Pressemitteilung Nr. 5: DSM 2009: Erster Wertungstag neutralisiert
Im Bereich eines langsam ostwärts abziehenden Höhenkeils und Bodenhochs ist trockene Warmluft wetterbestimmend. Die Kaltfront eines Tiefs über dem Nordost-Atlantiküberquert den Wettbewerbsraum in der ersten Nachthälfte. Deswegen wird im Frontbereich vor Schauer und Gewittern mit starken Windböen gewarnt.
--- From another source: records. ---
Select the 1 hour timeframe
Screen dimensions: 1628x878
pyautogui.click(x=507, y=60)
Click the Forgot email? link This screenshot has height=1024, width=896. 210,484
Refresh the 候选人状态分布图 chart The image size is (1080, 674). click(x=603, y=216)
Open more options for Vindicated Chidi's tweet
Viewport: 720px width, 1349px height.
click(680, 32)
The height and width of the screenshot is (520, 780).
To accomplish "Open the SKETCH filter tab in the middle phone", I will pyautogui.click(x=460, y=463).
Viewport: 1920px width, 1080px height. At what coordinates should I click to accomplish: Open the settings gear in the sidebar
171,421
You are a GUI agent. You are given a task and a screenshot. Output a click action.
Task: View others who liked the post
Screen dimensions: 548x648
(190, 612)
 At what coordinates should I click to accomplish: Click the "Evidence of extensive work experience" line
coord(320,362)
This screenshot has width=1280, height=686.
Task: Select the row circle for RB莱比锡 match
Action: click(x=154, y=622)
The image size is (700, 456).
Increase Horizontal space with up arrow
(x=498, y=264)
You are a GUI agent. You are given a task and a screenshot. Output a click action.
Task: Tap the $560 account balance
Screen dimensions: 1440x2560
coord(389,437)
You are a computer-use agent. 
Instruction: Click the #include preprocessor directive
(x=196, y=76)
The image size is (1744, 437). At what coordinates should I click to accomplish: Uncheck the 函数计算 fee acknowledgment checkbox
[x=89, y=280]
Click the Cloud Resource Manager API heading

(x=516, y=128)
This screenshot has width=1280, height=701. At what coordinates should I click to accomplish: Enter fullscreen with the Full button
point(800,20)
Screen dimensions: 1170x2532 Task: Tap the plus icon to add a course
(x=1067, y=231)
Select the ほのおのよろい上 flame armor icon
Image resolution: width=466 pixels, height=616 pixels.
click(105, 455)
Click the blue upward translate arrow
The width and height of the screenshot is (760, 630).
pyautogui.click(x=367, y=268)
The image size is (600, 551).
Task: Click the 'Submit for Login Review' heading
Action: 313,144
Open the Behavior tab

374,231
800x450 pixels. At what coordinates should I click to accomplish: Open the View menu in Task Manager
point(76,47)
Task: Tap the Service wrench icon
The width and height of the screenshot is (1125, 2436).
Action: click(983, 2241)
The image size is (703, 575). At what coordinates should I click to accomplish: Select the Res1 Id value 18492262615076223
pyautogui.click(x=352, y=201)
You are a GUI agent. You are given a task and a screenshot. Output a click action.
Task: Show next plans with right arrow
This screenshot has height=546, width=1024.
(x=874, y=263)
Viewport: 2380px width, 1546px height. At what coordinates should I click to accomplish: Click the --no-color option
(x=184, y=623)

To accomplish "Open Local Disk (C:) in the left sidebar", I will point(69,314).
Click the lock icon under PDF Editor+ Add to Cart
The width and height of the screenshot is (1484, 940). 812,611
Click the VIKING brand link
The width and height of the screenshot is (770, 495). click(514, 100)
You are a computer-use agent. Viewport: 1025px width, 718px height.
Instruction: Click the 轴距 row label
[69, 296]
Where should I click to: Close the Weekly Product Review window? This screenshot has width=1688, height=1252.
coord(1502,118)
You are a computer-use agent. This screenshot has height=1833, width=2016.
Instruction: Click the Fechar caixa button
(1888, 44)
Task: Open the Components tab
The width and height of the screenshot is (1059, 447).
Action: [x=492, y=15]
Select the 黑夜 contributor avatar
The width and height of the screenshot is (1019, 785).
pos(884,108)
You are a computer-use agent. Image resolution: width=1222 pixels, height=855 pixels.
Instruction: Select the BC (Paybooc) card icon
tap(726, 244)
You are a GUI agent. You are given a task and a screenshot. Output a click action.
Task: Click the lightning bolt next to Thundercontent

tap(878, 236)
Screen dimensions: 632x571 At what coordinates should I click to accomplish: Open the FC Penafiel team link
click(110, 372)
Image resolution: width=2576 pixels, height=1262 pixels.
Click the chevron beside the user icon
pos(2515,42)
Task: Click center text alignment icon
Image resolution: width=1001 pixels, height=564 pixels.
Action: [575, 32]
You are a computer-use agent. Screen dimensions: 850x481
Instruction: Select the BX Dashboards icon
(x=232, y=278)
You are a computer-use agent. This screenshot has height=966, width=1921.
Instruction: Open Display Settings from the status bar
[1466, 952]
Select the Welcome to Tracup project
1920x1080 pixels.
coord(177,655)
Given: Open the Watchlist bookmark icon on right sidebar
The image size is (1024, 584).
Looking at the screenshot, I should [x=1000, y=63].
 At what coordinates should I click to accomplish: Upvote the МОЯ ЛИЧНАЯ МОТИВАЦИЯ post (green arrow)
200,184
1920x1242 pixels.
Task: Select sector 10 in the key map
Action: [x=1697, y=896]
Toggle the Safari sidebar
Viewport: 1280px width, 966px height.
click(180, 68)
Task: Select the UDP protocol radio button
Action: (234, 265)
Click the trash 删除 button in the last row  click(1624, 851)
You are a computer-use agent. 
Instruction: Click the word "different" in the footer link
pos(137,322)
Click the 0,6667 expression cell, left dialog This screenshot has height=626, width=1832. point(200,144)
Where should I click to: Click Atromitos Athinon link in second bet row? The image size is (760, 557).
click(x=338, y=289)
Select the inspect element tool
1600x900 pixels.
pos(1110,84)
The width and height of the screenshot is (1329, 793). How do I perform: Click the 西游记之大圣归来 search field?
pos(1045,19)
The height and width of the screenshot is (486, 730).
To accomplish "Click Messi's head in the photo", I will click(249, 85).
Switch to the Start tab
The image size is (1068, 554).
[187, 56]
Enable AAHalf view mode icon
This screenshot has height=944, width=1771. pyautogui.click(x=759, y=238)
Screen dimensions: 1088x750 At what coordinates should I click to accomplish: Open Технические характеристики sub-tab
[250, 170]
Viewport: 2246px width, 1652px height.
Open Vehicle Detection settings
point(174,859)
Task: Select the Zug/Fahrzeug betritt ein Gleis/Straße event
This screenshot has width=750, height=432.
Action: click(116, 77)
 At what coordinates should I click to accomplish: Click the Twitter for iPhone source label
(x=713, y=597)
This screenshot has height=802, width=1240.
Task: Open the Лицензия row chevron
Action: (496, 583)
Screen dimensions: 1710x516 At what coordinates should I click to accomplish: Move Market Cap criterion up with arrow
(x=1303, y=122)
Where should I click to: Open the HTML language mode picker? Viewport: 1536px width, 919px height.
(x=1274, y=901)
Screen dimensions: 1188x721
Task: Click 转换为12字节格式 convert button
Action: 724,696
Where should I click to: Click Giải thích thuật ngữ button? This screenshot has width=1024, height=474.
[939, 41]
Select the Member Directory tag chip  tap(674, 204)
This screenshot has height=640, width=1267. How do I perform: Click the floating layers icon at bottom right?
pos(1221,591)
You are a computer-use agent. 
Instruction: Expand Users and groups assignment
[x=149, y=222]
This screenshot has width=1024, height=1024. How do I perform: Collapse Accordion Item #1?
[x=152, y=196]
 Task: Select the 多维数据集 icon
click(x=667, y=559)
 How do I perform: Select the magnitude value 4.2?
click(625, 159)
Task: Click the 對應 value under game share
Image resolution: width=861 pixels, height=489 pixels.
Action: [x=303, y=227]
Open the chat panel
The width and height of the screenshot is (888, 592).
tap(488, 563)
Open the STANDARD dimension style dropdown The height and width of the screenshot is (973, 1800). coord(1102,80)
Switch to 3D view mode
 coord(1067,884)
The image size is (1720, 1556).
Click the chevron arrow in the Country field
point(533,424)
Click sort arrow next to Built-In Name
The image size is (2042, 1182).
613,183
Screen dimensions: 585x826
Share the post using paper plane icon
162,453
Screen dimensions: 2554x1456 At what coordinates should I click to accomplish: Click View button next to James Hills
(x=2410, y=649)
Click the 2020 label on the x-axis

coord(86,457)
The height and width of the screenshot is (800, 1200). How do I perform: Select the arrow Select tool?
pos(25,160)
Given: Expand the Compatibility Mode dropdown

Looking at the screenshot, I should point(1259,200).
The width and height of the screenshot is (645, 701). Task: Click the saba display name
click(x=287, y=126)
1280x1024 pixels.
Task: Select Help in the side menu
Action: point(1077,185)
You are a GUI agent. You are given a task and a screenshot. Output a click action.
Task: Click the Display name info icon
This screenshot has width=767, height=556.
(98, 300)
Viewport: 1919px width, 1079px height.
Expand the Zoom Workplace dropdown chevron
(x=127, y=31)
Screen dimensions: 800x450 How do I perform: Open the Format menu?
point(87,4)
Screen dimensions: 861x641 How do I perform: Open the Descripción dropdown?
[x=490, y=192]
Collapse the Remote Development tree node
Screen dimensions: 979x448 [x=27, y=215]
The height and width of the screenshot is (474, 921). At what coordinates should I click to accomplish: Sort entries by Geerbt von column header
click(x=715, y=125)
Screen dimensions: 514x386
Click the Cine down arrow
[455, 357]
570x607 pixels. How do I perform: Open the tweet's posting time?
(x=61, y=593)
Dennoch wird das Wetter von Dr. Erland Lorenz als fliegbar bewertet: Die Thermikativität beginnt gegen 11 Uhr bei einer Temperatur von 24 Grad Celsius und endet voraussichtlich gegen 19 Uhr lokal. Die Sicht beträgt mehr als 20 km. Bei mäßiger Blauthermik können 1 bis 2 m/s Steigen erwartet werden und am späten Nachmittag im Bergland lokale Cummulus mit anschließender Labilisierung. Allerdings warnt er vor einer im Satellitenbild bereits erkennbaren Eintrübung über dem östlichen Frankreich. Im Ausblick auf Dienstag wird auf der Rückseite der abgezogenen Kaltfront eine gute Thermik erwartet.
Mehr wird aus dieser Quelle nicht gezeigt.